• **TASK TO COMPLETE**: Print, without any changes, the lines starting with the line that contains "Identify the location of horizontal-divide-checkbox." and going on through the line that contains "clear-icon: X is".

[Stored records]
────

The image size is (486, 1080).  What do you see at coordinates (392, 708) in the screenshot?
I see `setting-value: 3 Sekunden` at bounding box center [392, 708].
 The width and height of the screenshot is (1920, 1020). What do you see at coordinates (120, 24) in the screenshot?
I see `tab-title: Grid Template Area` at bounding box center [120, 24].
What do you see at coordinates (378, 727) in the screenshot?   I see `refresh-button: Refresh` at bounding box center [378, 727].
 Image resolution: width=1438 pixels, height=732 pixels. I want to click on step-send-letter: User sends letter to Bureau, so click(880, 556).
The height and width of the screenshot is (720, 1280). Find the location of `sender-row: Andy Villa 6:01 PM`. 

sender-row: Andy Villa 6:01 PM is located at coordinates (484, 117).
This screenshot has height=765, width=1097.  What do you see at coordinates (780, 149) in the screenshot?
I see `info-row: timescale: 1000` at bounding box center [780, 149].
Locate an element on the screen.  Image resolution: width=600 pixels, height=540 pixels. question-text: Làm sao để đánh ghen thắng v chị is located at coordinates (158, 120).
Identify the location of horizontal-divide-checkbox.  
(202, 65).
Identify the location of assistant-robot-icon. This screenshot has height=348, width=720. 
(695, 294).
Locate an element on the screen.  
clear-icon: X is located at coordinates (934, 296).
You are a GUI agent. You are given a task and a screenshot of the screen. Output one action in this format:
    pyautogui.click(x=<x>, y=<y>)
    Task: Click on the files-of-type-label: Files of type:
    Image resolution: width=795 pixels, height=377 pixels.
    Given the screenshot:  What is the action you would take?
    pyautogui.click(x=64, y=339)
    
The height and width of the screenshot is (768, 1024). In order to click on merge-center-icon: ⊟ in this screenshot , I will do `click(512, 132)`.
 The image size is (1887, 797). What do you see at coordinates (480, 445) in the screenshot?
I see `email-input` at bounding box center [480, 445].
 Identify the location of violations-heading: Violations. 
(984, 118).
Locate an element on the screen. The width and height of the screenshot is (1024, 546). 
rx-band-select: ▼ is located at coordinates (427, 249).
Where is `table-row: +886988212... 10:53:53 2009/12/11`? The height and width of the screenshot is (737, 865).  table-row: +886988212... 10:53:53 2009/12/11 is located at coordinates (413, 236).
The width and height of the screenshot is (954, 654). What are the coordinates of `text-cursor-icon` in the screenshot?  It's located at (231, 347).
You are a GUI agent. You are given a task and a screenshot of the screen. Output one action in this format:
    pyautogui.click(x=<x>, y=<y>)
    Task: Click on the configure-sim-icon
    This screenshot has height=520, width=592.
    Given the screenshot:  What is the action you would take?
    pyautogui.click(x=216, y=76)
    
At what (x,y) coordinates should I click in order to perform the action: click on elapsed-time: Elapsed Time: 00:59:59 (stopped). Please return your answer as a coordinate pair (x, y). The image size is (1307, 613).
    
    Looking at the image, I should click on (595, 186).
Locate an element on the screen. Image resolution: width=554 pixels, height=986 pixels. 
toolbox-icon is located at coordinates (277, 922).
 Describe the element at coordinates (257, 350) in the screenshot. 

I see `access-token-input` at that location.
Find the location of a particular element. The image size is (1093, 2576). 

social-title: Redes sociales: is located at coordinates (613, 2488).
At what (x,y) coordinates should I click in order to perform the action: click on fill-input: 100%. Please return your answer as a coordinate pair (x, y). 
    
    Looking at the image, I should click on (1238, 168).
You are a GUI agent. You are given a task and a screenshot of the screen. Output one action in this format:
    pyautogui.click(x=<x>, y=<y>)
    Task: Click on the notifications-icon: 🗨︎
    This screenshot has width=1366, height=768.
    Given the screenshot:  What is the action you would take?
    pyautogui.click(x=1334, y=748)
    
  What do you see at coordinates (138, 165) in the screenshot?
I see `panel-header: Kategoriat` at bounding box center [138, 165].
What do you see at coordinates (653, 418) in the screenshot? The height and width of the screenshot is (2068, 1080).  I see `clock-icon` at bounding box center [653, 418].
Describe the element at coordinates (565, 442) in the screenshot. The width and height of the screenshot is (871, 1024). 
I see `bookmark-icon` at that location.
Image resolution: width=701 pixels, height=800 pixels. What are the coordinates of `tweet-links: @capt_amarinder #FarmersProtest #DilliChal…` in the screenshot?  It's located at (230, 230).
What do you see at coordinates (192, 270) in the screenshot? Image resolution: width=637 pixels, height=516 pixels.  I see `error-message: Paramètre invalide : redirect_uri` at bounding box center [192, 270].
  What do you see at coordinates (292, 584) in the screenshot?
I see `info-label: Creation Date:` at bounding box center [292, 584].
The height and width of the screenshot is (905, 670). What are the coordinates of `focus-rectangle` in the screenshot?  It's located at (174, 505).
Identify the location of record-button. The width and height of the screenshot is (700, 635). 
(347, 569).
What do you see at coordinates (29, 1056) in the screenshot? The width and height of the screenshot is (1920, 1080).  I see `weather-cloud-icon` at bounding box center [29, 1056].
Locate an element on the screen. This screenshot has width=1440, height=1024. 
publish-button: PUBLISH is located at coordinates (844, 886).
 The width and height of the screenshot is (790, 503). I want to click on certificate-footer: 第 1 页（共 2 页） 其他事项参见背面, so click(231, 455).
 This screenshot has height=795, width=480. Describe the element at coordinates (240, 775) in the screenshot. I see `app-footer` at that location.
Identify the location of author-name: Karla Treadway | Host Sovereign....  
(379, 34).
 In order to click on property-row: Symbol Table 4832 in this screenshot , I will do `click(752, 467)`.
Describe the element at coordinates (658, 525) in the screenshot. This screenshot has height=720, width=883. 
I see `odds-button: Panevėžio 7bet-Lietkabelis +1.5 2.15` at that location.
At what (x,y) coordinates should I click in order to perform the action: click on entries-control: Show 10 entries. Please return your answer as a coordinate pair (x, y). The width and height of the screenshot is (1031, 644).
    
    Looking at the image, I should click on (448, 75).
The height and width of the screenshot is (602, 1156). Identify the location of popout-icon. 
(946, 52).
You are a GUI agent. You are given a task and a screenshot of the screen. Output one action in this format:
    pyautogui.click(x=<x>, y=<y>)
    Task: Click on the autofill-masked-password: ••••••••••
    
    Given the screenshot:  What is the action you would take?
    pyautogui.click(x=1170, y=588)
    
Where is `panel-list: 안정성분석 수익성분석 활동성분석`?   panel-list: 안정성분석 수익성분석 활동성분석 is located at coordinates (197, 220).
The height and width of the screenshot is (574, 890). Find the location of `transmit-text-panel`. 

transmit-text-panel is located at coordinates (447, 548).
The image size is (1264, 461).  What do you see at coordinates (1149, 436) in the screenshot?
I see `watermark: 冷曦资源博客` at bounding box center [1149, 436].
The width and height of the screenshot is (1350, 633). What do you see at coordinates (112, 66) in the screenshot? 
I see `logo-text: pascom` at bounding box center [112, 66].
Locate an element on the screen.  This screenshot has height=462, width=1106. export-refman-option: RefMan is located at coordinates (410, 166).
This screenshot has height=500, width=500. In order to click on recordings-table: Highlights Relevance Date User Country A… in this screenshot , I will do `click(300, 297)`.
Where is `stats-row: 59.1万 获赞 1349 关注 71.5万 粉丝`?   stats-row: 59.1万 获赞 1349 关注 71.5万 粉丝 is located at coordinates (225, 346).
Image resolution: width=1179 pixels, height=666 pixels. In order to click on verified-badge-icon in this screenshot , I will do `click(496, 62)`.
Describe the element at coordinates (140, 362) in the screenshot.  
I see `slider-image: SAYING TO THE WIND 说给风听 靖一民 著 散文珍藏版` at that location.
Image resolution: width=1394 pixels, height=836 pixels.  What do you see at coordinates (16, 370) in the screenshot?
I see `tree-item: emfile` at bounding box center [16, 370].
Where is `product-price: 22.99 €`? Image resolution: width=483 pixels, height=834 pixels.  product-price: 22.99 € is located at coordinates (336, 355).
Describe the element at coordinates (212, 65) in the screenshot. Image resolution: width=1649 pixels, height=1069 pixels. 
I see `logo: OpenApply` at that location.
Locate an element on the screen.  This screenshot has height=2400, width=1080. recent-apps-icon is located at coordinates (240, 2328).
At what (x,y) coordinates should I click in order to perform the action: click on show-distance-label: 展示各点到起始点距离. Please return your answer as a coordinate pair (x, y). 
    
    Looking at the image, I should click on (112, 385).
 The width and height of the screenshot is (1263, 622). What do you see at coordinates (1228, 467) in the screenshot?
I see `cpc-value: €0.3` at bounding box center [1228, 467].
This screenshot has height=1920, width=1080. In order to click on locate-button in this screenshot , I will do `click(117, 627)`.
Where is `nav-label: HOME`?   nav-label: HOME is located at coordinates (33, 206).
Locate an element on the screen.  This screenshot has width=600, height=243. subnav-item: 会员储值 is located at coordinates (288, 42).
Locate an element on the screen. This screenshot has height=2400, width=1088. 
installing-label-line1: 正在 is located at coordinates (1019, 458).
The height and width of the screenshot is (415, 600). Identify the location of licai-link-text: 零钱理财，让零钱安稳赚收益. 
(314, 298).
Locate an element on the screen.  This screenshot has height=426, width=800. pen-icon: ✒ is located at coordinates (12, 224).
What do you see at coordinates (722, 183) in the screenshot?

────

• **SOLUTION FOR THIS PROBLEM**:
Identify the location of horizontal-divide-checkbox.  
(202, 65).
Identify the location of assistant-robot-icon. This screenshot has height=348, width=720. 
(695, 294).
Locate an element on the screen.  
clear-icon: X is located at coordinates (934, 296).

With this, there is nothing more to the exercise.